Thursday, December 3, 2009

Item number one: My old friend Jay came to visit a few days ago, brought the most delicious chocolate chip cookies, and sent me the recipe. It’s from Neiman Marcus, but it’s a real recipe for really wonderful cookies.

(If you’ve never heard the story--which is total urban myth--it involves a woman eating at the restaurant in Neiman Marcus, loving the chocolate chip cookies so much she asks for the recipe, only to be billed $250 or some such outrageous sum for it. Story is a complete fabrication.)

Item number two: In today’s New York Times Michelle Slatalla has a piece on neighbors trying to outdo each other with secret recipes for stuffed cabbage.

The confluence of those two items got me thinking about the whole idea of the secret recipe. Not a pretty picture. For two reasons.

Take one: Food is a basic need and also love made concrete. It’s nurturing, caring, the one indispensable thing we can offer someone else in true generosity. So the whole idea of withholding a recipe is so stunningly miserly when you think about it that it’s really not so far removed from bread lines and continents of starving children. The smallness of begrudging someone food--maybe especially delicious food--has implications of a world view that goes way beyond our little recipe files.

Take two: Just who is it who is usually seen as hoarding those secret recipes--or maybe giving out the recipe but with one vital ingredient missing? Women. Women whose place was so firmly rooted next to the stove that the secret recipe can be a stand-in for the miniscule power they had, the perceived value of what they had to offer in the world. Tiny scraps of yellowed paper. Tiny aspirations, truncated possibilities.

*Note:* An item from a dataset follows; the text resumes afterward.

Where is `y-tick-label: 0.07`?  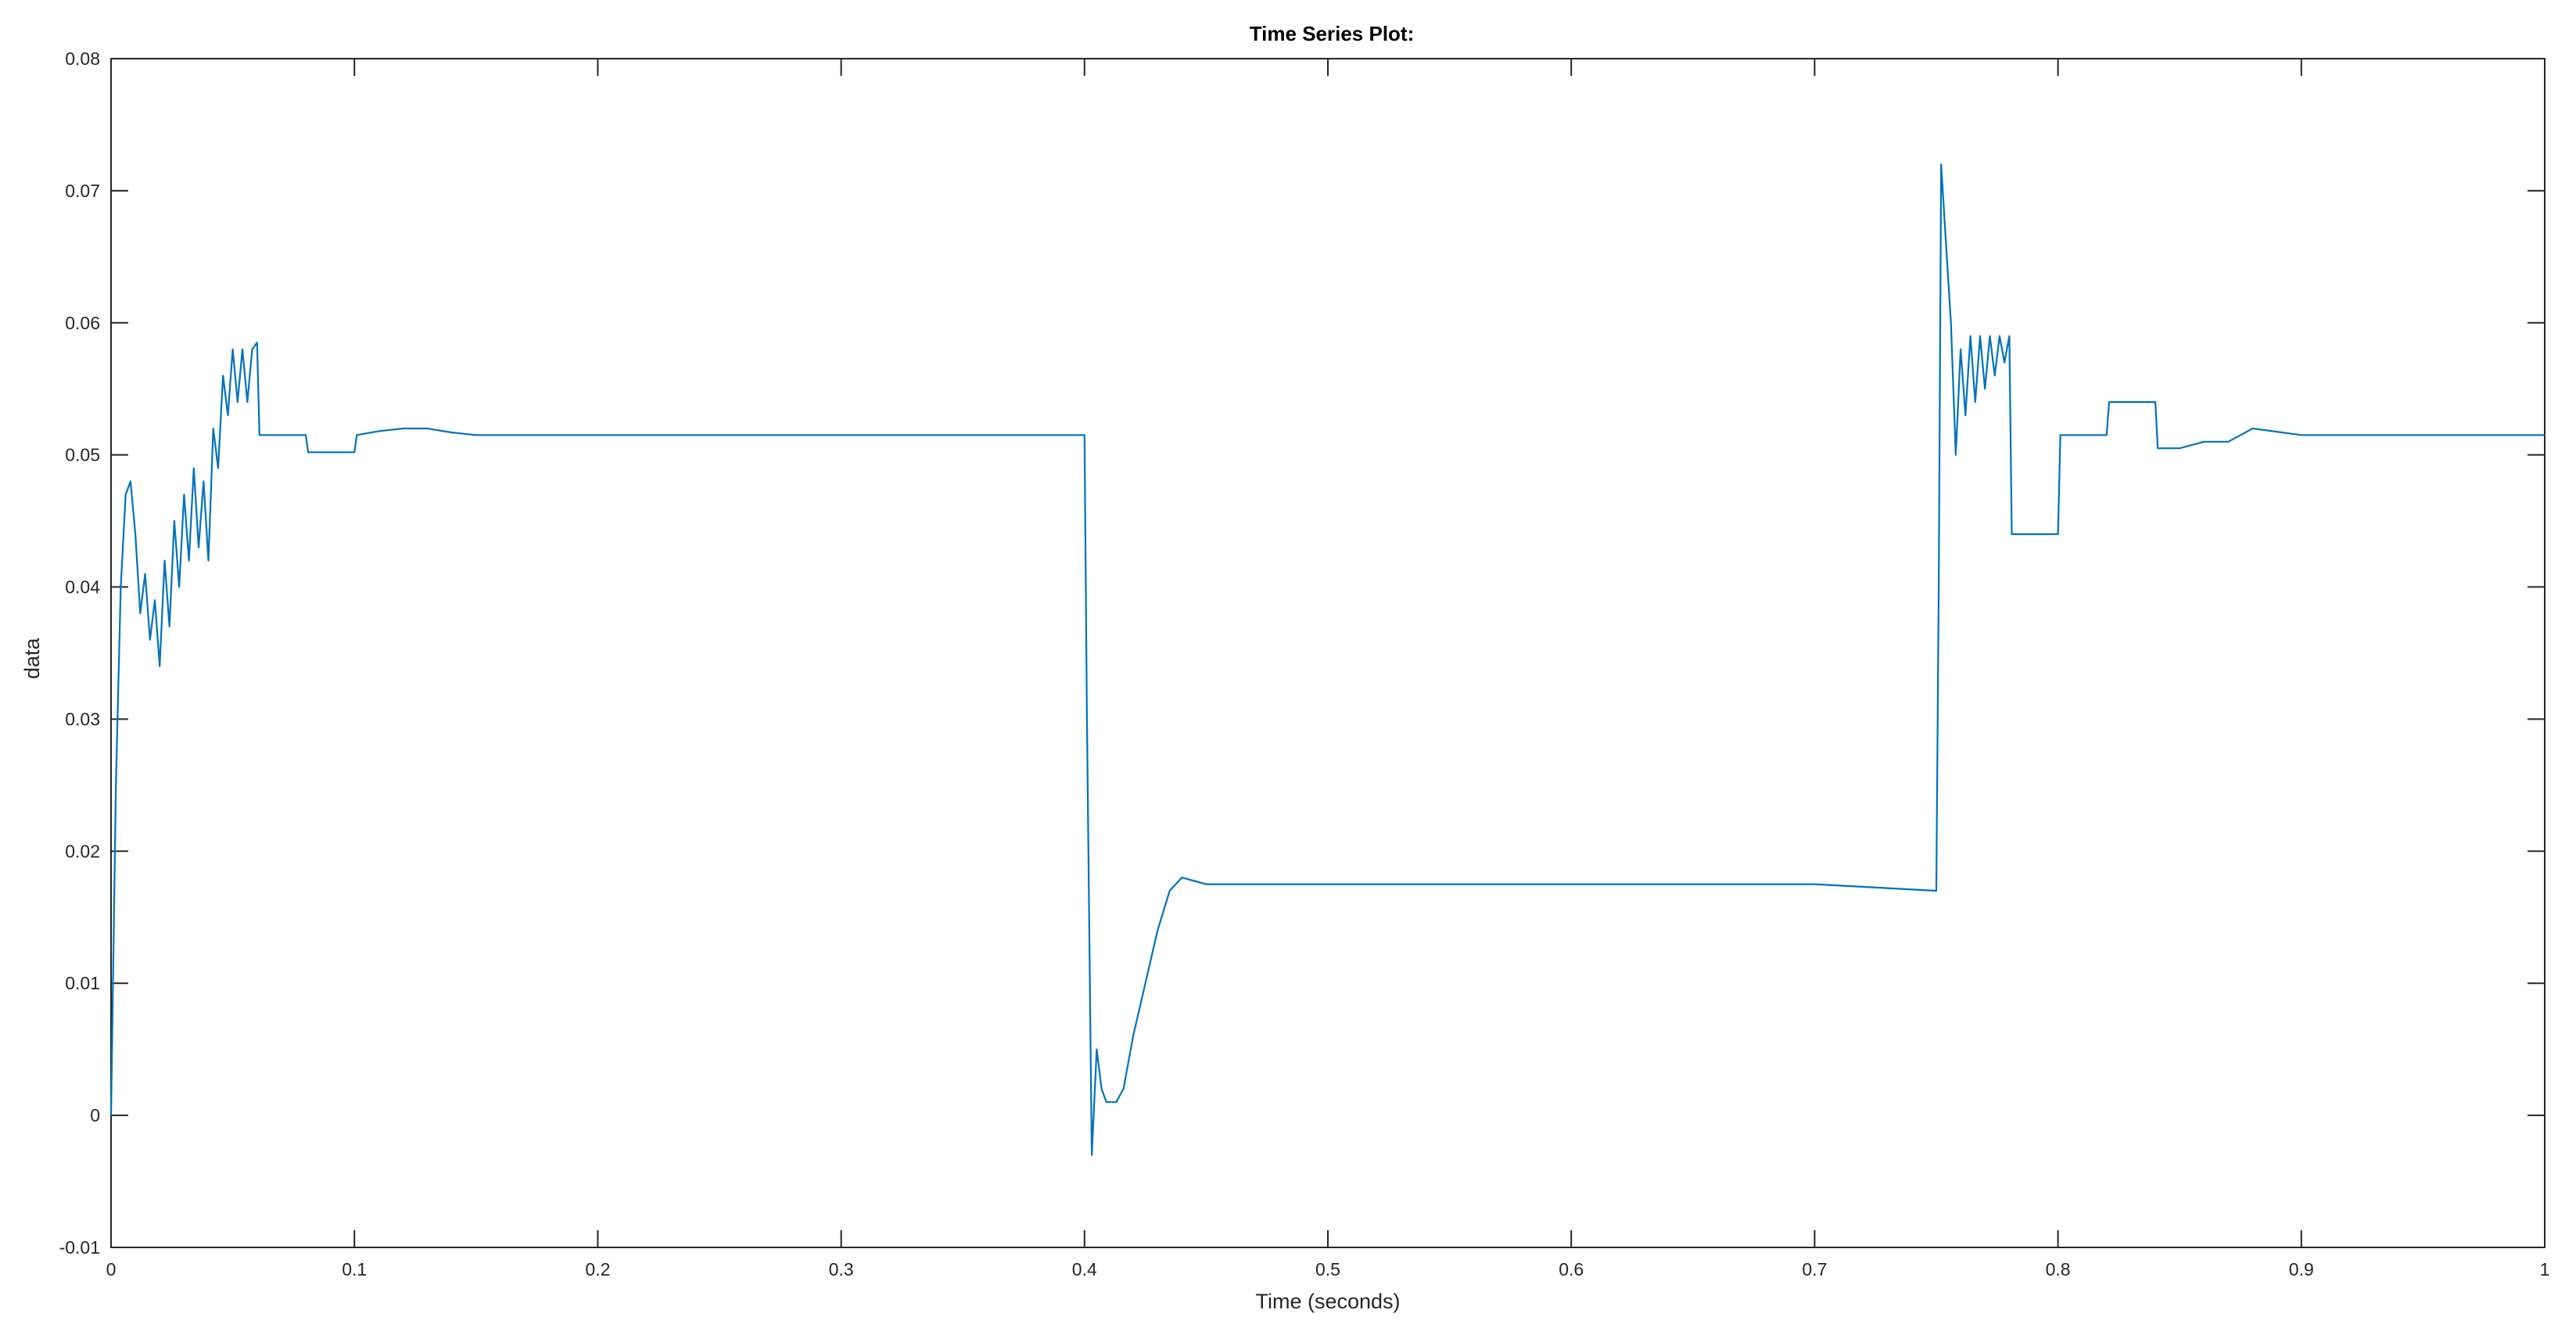 y-tick-label: 0.07 is located at coordinates (82, 191).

So, thank you to my friend Jay and to Neiman Marcus for the cookie recipe. Thank you, Marcie, for carrot pudding,; Caryl Kahn for peach pie; Fran for bread pudding and another Fran for Tuscan bread soup; my late neighbor Dan for country stew; my aunt Sara, gone for decades, whose noodle pudding recipe lives on and has now evolved to include one new ingredient suggested by my granddaughter. My recipe file is filled not only with foods, but with people, with their history, and with my ties to them. My thanks to you all: your generosity continues to sustain me.